▶ [PROBLEM DESCRIPTION]: Collect every line in the records below that contains the word "should", and copy each one out.

(Stored items)
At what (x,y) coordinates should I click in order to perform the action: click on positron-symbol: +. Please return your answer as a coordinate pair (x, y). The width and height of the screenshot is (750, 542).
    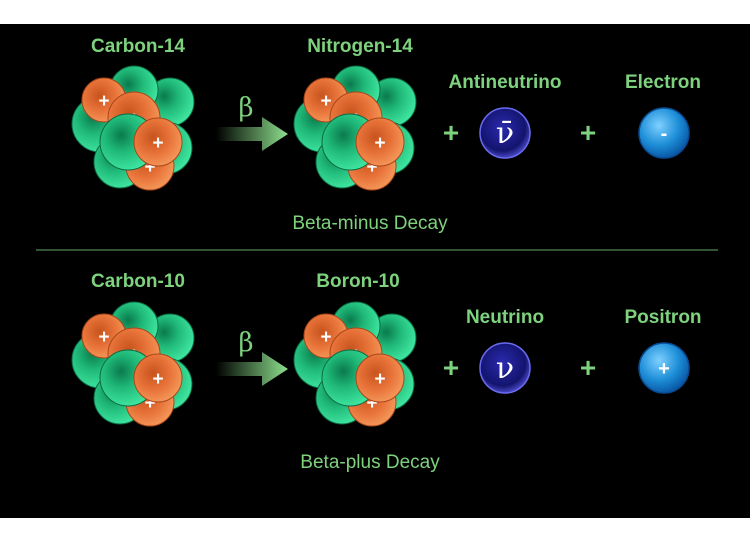
    Looking at the image, I should click on (664, 369).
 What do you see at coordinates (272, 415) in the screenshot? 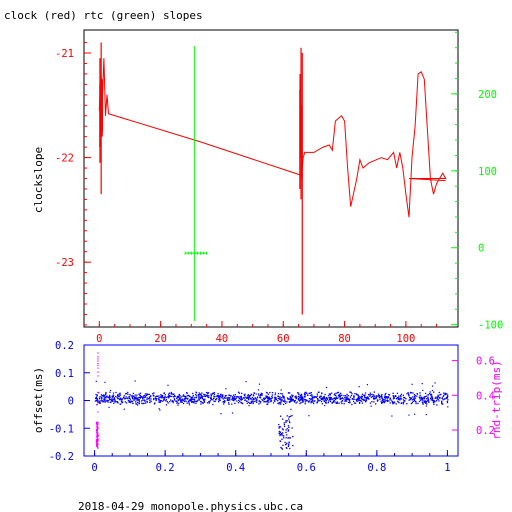
I see `offset-series` at bounding box center [272, 415].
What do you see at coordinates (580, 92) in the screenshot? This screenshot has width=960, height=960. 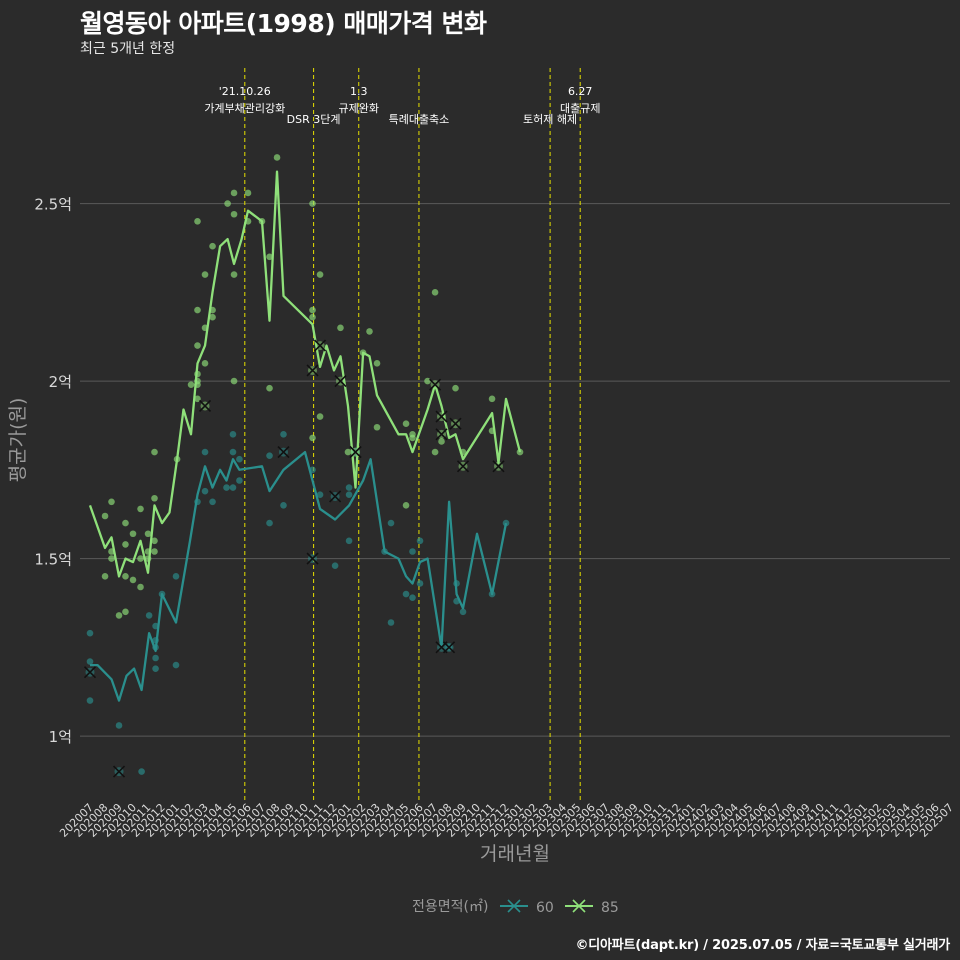 I see `event-label: 6.27` at bounding box center [580, 92].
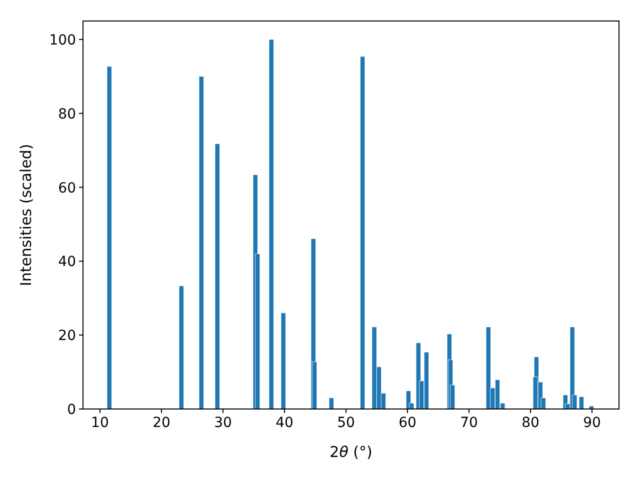 This screenshot has height=480, width=640. I want to click on x-tick-label: 60, so click(407, 423).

▶ [FINAL ANSWER]:
At what (x,y) coordinates should I click in order to perform the action: click on positron-symbol: +. Please return your answer as a coordinate pair (x, y). The width and height of the screenshot is (750, 542).
    Looking at the image, I should click on (664, 369).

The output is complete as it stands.